There was consensus about pensions simplification. The Finance Act 2004 said we would introduce a £1.5m (US$2.5m) cap, we successfully got rid of 1,300 pages of regulations. Unfortunately that was replaced with 3,600 pages of new rules but we can skip over that – we didn’t like the cap but we live with it. It was the price to pay for simplification.
Now we have complication again. Have you read the regulations? And if you have, could you explain them to us here?
Angela Eagle: The anti-forestalling regulations are complex because the tax regime is complex. If you look at the tax privileges that come with pension saving, and the amount of money that is given in those, and then you look at how it is distributed up the income stream you see 25% of the billions of pounds that are allowed because of tax privileges for pension saving - £6.1bn goes to the top 1.5%.
Robin Ellison: That is not true. It is only in the same way that corporates get tax relief on paying salaries to their employees, they get more tax relief on very high salaries but they are paying more money.
Would it not have been easier to raise income tax on receipt of pensions? The new rules are causing havoc in the industry.
People are forcing some kind of divide or apartheid between the higher paid and the lower paid and that commutive interest which used to exist in pensions – between the high paid and the lower paid – has disintegrated. That is a tragedy.
Angela Eagle: I do not accept that analysis at all. Defined benefit reached its peak in the 1960s and has been in decline ever since. It is for a number of reasons, not only the accounting issues. It is what corporates have to do globally now, a move away from providing that kind of benefit.

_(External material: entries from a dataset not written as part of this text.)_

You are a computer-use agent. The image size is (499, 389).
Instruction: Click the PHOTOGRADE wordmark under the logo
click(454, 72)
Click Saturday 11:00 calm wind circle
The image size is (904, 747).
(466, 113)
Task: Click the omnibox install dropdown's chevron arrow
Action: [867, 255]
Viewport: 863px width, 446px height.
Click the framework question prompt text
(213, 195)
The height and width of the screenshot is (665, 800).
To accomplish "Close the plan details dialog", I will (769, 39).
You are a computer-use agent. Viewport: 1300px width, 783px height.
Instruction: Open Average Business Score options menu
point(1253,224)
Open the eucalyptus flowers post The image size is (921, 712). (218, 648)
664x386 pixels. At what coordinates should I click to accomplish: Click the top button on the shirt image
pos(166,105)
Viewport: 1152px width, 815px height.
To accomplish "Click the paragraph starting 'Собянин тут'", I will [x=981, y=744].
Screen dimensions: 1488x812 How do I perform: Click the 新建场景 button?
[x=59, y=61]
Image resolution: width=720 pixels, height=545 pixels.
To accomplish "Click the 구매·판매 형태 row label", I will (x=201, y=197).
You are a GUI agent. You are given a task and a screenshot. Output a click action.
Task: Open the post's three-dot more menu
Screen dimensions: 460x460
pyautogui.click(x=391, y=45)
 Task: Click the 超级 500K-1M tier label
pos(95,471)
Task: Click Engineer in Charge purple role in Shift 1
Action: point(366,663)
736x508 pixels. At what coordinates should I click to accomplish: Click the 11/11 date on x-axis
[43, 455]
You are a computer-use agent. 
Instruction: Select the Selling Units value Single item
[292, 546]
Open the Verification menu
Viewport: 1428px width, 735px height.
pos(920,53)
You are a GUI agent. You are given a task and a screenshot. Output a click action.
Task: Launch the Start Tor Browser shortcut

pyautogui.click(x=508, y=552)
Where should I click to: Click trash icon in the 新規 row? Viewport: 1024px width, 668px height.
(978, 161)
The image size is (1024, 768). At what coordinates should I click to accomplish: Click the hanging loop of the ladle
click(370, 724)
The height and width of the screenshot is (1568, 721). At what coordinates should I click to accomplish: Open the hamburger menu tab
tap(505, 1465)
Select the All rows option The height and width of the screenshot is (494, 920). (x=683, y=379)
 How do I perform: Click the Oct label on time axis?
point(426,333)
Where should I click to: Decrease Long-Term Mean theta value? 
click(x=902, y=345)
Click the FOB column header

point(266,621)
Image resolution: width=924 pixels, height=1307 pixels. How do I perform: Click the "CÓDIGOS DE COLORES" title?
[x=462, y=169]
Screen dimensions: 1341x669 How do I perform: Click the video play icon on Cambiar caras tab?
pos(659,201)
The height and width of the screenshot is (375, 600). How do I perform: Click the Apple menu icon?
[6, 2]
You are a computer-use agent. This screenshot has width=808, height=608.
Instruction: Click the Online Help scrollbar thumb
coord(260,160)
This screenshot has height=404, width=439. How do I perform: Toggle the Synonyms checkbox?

I am not going to sit here and say that complexity has not played a part but I do not accept for a minute that someone who is earning a very very good salary is suddenly going to think ‘I am not going to provide any pension whatsoever for my lower paid staff because I do not like my tax breaks’.
There has to be an acceptance following a credit crunch that those at the top of the pay scales have to assist in dealing with the aftermath of it.
Robin Ellison: Would it not have been easier to put the tax rates up?
Angela Eagle: If you want to approach the Treasury with that idea I am sure they would be very happy to hear from you.